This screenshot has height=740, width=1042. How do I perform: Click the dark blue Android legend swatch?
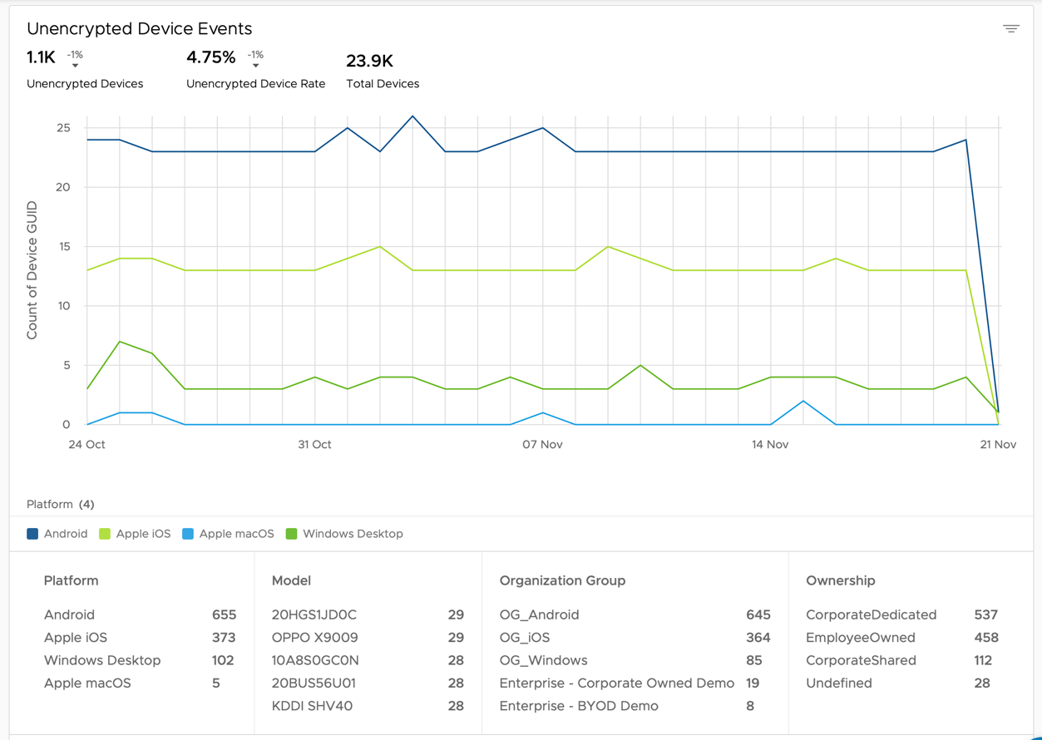(32, 534)
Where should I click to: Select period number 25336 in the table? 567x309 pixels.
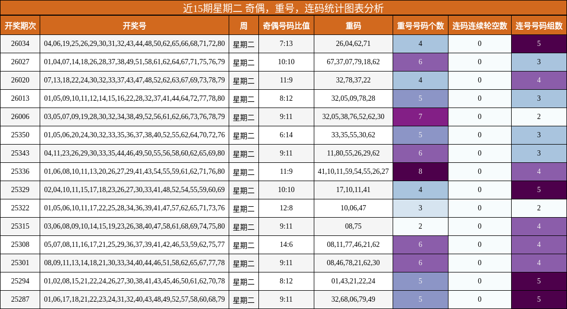tap(21, 172)
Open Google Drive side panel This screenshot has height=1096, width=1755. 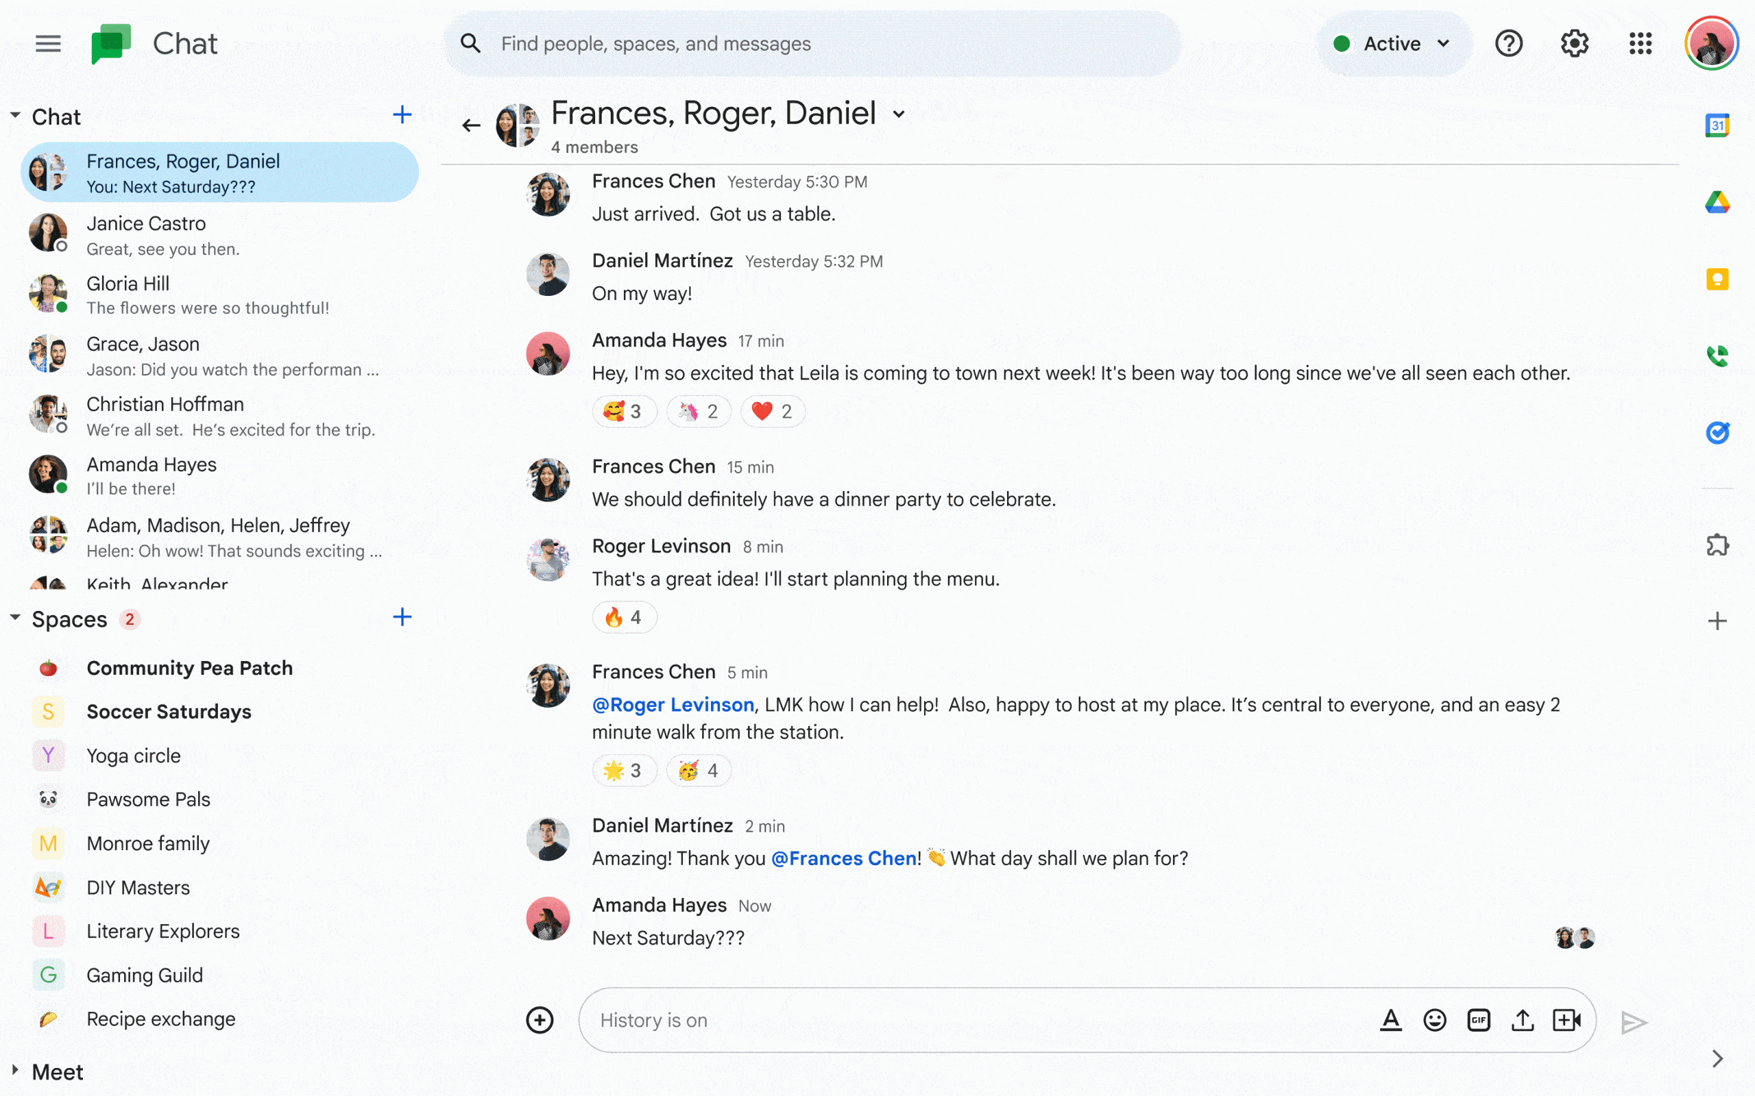pos(1717,202)
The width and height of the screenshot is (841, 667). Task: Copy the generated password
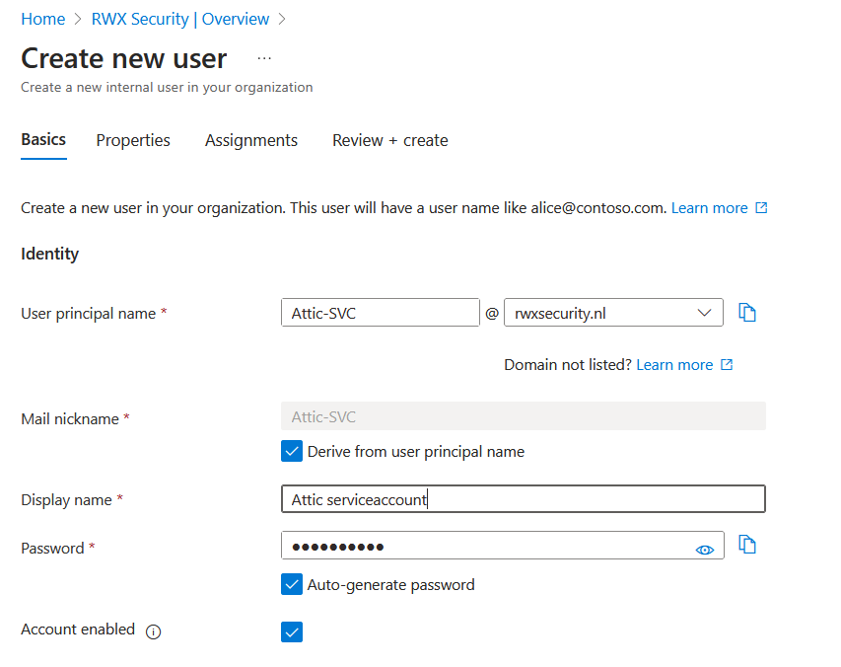pos(747,545)
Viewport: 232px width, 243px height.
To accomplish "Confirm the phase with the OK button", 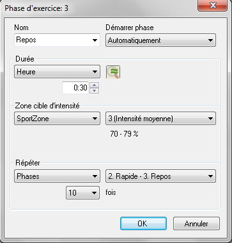I will (143, 224).
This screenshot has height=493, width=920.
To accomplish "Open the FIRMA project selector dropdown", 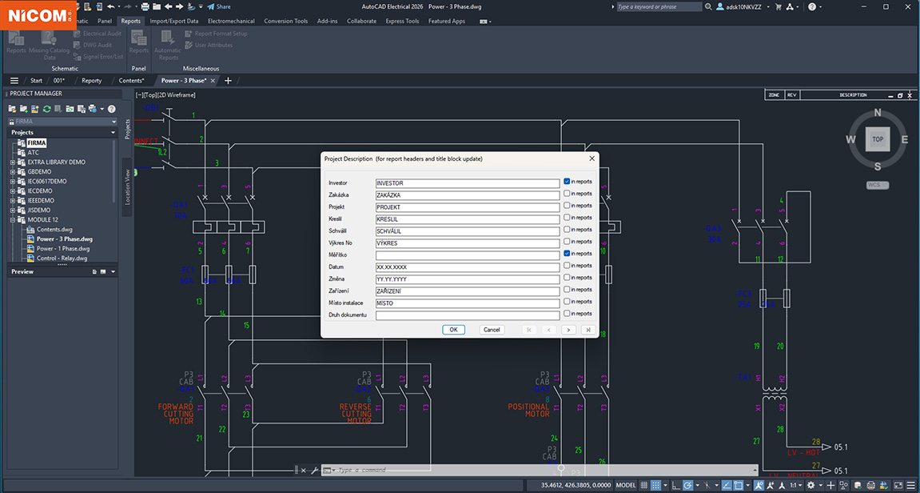I will [x=114, y=122].
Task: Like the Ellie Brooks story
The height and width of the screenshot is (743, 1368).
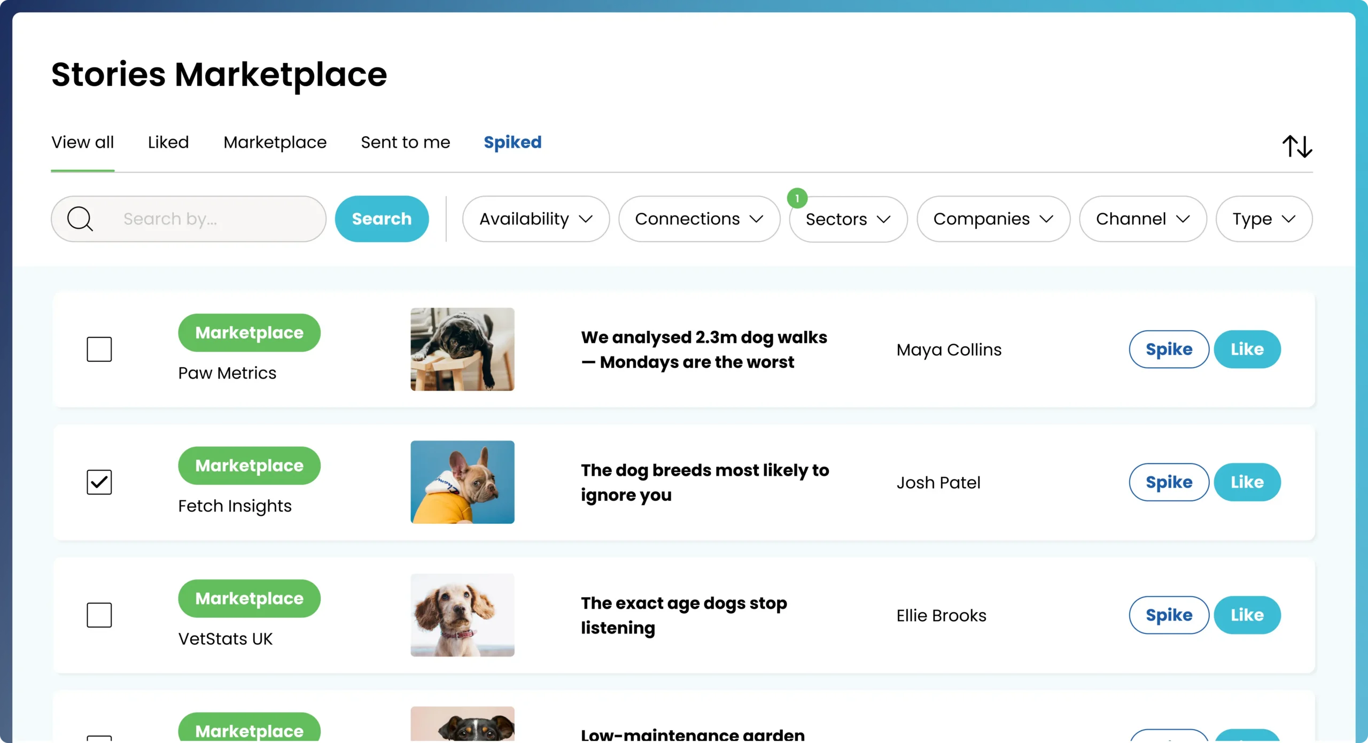Action: 1247,615
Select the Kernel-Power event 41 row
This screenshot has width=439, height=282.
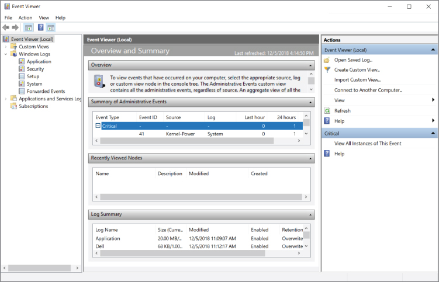pos(199,134)

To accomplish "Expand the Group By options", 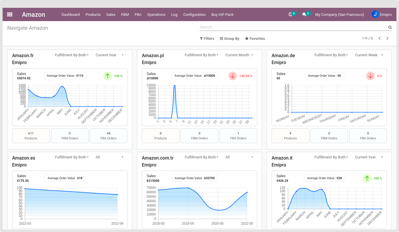I will (x=229, y=39).
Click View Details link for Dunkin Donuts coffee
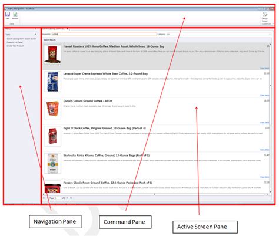 pos(264,122)
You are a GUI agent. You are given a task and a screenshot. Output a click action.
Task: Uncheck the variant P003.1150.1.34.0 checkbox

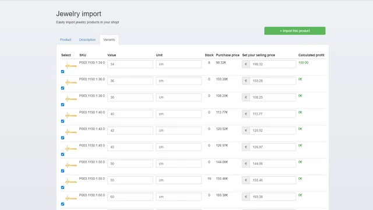tap(62, 71)
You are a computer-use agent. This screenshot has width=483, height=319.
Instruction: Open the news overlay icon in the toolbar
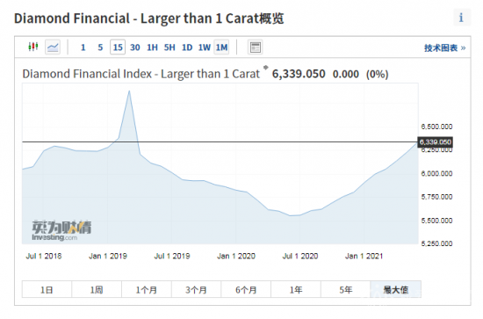coord(255,47)
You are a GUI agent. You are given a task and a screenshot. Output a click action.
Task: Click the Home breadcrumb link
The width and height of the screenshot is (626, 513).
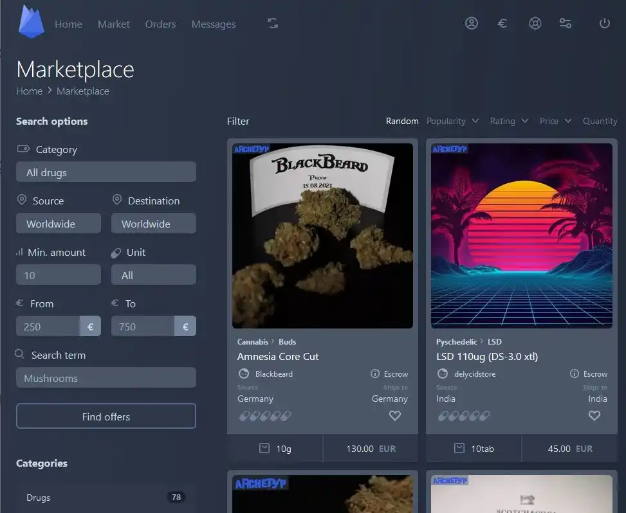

■ Aim:
Reproduce the entries word for word, starting at the line that contains "You are a computer-use" and ending at the end of the entries. Omit the pictures.

■ Answer to the exercise:
You are a computer-use agent. This screenshot has width=483, height=319.
Instruction: Open the news overlay icon in the toolbar
coord(255,47)
You are a GUI agent. You are given a task and a screenshot. Output a click action.
Task: Click the Home breadcrumb link
The width and height of the screenshot is (626, 513).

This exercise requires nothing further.